Berkshire Hathaway represents something different: conservative discipline. Buffett buys not the beautiful but the undervalued. He sat for years in cash, waiting for the moment tech would become expensive. That moment never quite came. Berkshire is the ship of Theseus for cautious Americans, owned by someone too clever to believe in trends.

SCHD, meanwhile, is a promise to yourself that you're truly patient. Dividends, compounding, repetition. It fits a particular Dutch idea of prosperity: not rush, but accumulate. Not speculative, but calculated.

What strikes me is that no one says: I'm buying VOO because I've actually calculated the true value of these companies. They say: I'm buying VOO because tech is the future.
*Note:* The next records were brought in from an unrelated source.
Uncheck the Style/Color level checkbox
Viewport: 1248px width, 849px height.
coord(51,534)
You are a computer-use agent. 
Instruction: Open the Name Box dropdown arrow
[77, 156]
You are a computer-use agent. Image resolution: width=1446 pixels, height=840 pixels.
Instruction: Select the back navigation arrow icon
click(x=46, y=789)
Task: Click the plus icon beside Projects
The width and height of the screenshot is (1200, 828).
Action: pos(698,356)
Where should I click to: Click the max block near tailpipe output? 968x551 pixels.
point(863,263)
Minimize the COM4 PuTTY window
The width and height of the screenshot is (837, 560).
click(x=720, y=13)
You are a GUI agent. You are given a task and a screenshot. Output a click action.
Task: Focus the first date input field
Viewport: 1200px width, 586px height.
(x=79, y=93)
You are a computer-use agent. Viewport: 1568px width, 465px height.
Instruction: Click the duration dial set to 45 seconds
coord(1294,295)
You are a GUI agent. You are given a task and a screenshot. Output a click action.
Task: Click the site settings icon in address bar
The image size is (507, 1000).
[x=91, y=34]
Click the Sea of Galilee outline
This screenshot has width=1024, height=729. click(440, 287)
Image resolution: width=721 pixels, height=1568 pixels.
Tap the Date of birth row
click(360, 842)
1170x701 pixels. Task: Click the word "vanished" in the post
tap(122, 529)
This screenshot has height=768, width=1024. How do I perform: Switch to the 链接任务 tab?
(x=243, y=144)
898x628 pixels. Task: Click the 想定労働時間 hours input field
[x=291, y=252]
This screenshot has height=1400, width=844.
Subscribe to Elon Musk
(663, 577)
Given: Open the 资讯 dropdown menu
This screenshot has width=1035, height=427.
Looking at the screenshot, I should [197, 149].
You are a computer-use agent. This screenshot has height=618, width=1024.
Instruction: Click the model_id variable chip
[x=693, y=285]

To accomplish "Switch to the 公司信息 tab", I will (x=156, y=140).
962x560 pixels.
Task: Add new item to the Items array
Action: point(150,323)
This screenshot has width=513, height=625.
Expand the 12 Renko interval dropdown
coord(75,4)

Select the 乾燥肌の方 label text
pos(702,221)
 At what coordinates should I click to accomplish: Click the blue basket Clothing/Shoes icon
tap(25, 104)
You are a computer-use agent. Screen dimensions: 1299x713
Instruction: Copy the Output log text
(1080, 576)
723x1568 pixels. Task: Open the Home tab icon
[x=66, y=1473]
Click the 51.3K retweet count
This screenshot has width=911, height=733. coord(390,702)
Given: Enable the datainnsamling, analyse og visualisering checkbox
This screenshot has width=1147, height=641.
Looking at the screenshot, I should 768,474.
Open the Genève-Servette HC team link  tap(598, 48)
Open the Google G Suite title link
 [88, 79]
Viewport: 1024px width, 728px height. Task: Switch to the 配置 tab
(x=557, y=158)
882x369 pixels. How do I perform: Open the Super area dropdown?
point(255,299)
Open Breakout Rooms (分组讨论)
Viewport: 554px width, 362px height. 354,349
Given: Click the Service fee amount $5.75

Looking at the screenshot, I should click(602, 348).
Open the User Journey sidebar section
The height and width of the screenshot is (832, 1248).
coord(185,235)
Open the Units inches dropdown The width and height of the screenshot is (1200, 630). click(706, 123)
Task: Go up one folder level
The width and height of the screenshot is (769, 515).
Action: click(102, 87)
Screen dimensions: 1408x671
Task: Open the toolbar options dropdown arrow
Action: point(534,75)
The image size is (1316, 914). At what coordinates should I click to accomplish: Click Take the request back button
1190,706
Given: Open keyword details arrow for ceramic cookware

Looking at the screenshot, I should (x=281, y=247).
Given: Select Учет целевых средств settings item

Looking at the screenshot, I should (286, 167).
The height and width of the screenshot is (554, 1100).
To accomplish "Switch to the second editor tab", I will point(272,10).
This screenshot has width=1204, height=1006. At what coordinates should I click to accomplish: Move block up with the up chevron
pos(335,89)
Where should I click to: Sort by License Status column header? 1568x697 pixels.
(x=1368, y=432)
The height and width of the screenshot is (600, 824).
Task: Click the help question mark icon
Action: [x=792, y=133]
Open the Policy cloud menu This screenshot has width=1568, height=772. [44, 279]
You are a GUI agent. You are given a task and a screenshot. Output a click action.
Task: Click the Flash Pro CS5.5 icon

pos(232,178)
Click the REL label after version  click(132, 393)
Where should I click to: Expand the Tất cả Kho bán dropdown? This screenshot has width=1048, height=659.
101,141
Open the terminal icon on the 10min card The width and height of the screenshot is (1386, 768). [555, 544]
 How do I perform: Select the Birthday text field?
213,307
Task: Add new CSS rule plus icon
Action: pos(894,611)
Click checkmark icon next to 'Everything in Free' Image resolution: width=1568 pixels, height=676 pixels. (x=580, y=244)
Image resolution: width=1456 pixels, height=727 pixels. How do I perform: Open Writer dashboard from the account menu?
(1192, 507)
That's fact dressed as analysis. We seek refuge in numbers we don't fully understand, because numbers feel safe. They feel serious. They feel like control.

The paradox of modern investment is that we have more information than ever, and less grip on what we're doing. A fund manager with decades of experience cannot predict which tech stock will dominate in ten years better than you can. The illusion is that scale and volume representation means we're faster or smarter.

What interests me more is the why. Why do entrepreneurs invest in these three specific options? Because everyone does. Because it feels safe. Because it says: I am rational, I am cautious, I am growth-focused. All simultaneously. It's the investment equivalent of sushi: it looks like choice, feels like health, but is mainly trend implication.

I invest in VOO myself. Not because I understand Nvidia better than a year ago. But because I've realized I never understood it, and I'd rather admit I believe in a trend than pretend I'm doing calculus.

The honest answer to "why VOO, BRK.B or SCHD?" is: because I don't want to sound like someone who believes in crypto, and this is the next best thing. We are all, to varying degrees, seeking the feeling that we understand. Tech stocks give us that feeling. That is their real value.